Violet loved going to the annual US Mint parade. She wanted more than that, though. She wanted to walk in the parade. Each US currency denomination had a representative in the parade. The eligibility rules for walkers were established years ago. For some reason, age was a determining factor, and correlated to what denomination a person could represent.

For example, a person had to be over 50 years of age to represent the $100 bill. For the $50 bill, one must be at least 35. The ages seemed arbitrary, but rules were rules.

Violet wrote a long, impassioned essay to the parade committee. She explained her lifetime fascination with the parade, spoke of her recent 18th birthday, and made a heartfelt request.

The parade committee was moved, and some members were moved to tears. Violet’s essay was published in US Mint Magazine along with an announcement. With great pride and much fanfare, the parade committee made Violet that year’s penny marshal.


Angus McTeague LOVED the work of Michael Mann. He religiously watched Miami Vice when it first aired, and later bought the DVDs. He loved Mann’s movies — Manhunter, Heat, Thief, Collateral. He even liked movies where Mann served as Executive Producer. His favorite of those films was Band of the Hand.

Angus liked to pretend he and his brothers were in their own ragtag mercenary group. Angus would cause a stir in his neighborhood, goading people into a confrontation, usually drawing his brothers into the fray.

He would spit, raise his fists, and snarl, “Ye’ll pay! Ye’ll rue meh clan o’ han!”


Ouch.  That title.  “Syngables”?  Is that really necessary? Yes, I am afraid it is.

This happens to me.  Okay.  I’ll hear a phrase that matches a certain syllable pattern, and I’ll immediately lapse into a song phrase that matches the pattern.  This probably happens more times than I can remember, but the one I lapse into more than anything else is the chorus of “Girlfriend in a Coma”.
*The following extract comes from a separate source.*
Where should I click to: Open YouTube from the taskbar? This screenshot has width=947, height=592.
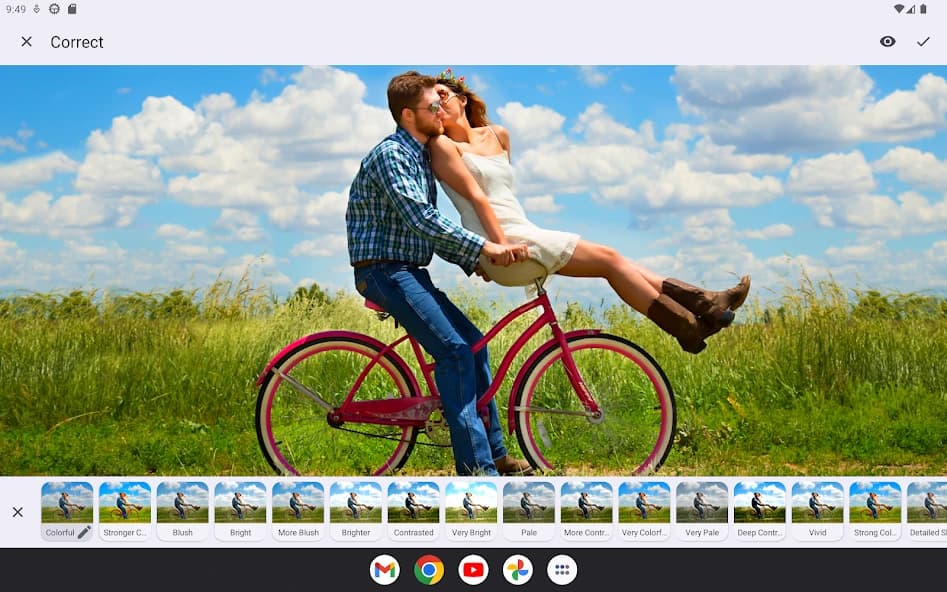[473, 569]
For my “Girlfriend In  A Coma” trigger to be flipped, the words will usually have to be a standalone phrase.  If you’re talking to me and you unwittingly utter a two-syllable word, followed two one-syllable words and another two-syllable word, I *probably* won’t start singing.

Anyways, once triggered, I’ll immediately start singing “Girlfriend in a Coma” but with the different words.  I’m sure this is endearing.

The other day, I unexpectedly had another “Syngable” moment .  I saw  a sign for a “Multi-Family Yard Sale” and without warning, a synapse fired and I sang the words to the tune of  “Sacrificial Bonfire”.  (I’m talking about the part where they say “Sacrificial bonfire [Multi-family yard sale]!  Must burn…” )

I later realized that to make this phrase fit, the word “family” had to be sung as two syllables, not three.  Whoa, is that how I say “family”?  Aw, hell.  I think I do.

Well, if it fits the chorus to an XTC song from the 1980’s, I guess it’s worth it.